I drink a second mouthful, in which I find nothing more than in the first, a third, which gives me rather less than the second. It is time to stop; the potion is losing its magic. It is plain that the object of my quest, the truth, lies not in the cup but in myself. The tea has called up in me, but does not itself understand, and can only repeat indefinitely with a gradual loss of strength, the same testimony; which I, too, cannot interpret, though I hope at least to be able to call upon the tea for it again and to find it there presently, intact and at my disposal, for my final enlightenment. I put down my cup and examine my own mind. It is for it to discover the truth. But how? What an abyss of uncertainty whenever the mind feels that some part of it has strayed beyond its own borders; when it, the seeker, is at once the dark region through which it must go seeking, where all its equipment will avail it nothing. Seek? More than that: create. It is face to face with something which does not so far exist, to which it alone can give reality and substance, which it alone can bring into the light of day. [...]

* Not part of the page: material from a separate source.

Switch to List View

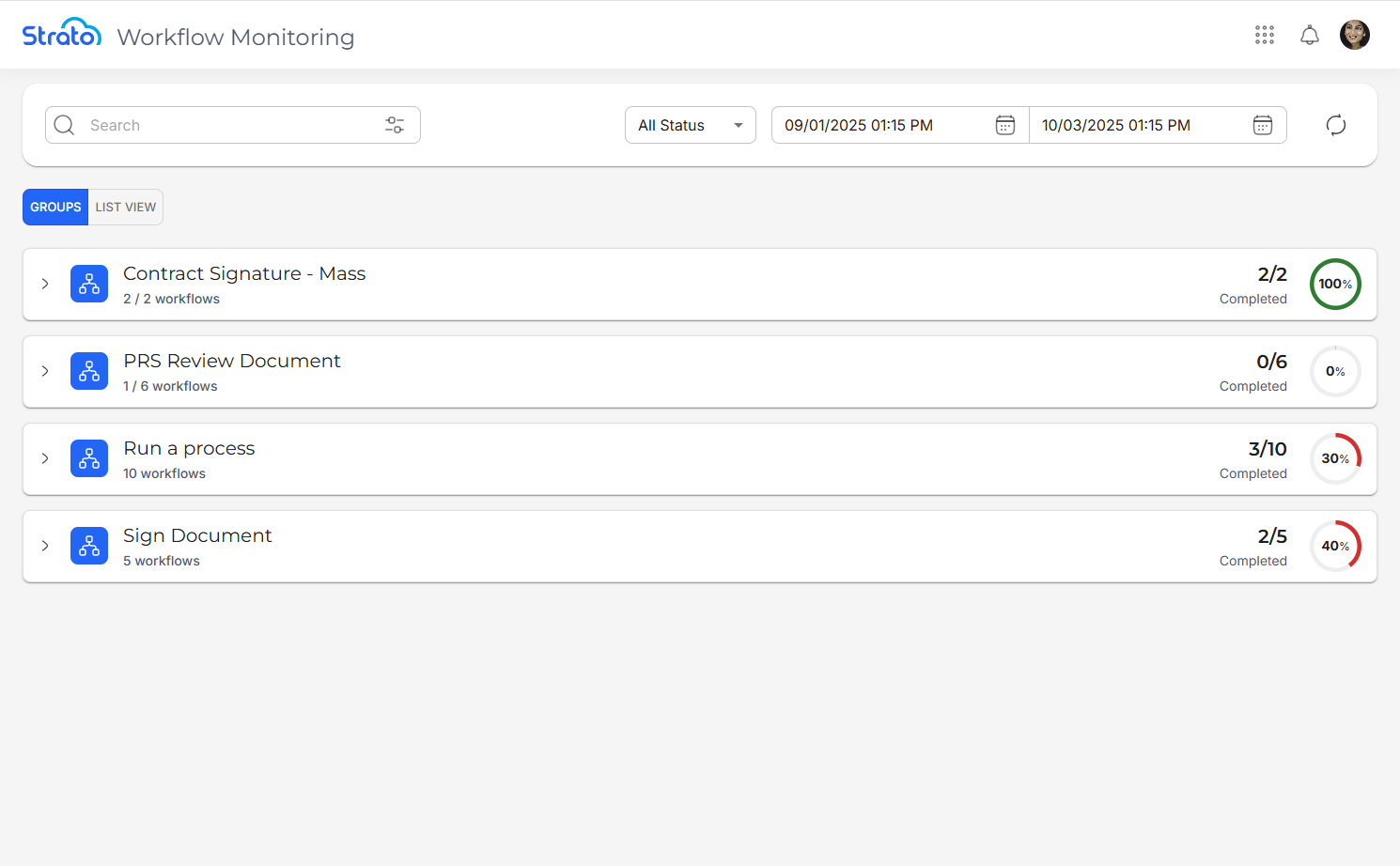[x=126, y=208]
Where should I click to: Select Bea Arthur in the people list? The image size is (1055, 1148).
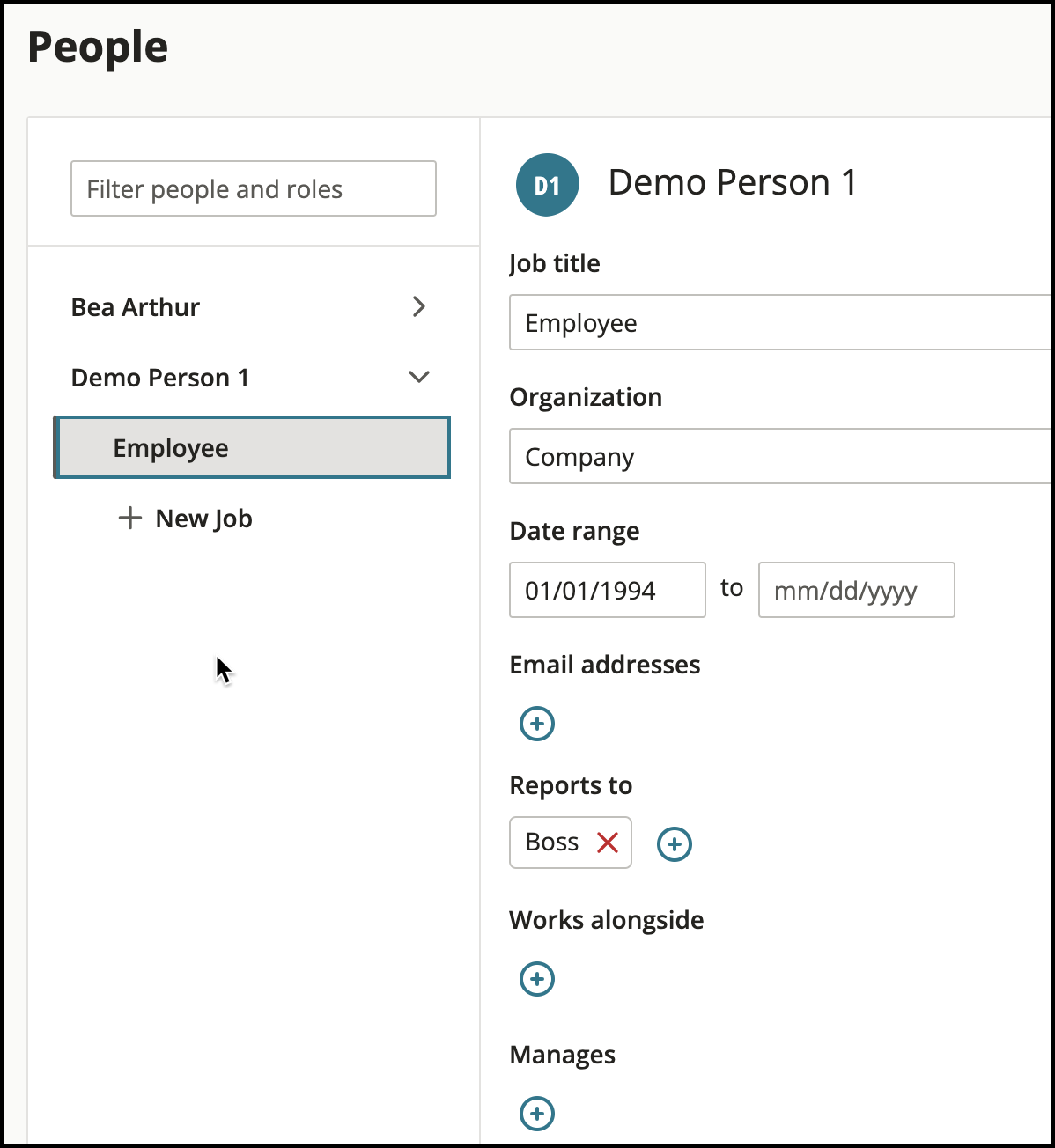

And suddenly the memory returns. The taste was that of the little crumb of madeleine which on Sunday mornings at Combray (because on those mornings I did not go out before church-time), when I went to say good day to her in her bedroom, my aunt Léonie used to give me, dipping it first in her own cup of real or of lime-flower tea. The sight of the little madeleine had recalled nothing to my mind before I tasted it; perhaps because I had so often seen such things in the interval, without tasting them, on the trays in pastry-cooks' windows, that their image had dissociated itself from those Combray days to take its place among others more recent; perhaps because of those memories, so long abandoned and put out of mind, nothing now survived, everything was scattered; the forms of things, including that of the little scallop-shell of pastry, so richly sensual under its severe, religious folds, were either obliterated or had been so long dormant as to have lost the power of expansion which would have allowed them to resume their place in my consciousness. But when from a long-distant past nothing subsists, after the people are dead, after the things are broken and scattered, still, alone, more fragile, but with more vitality, more unsubstantial, more persistent, more faithful, the smell and taste of things remain poised a long time, like souls, ready to remind us, waiting and hoping for their moment, amid the ruins of all the rest; and bear unfaltering, in the tiny and almost impalpable drop of their essence, the vast structure of recollection.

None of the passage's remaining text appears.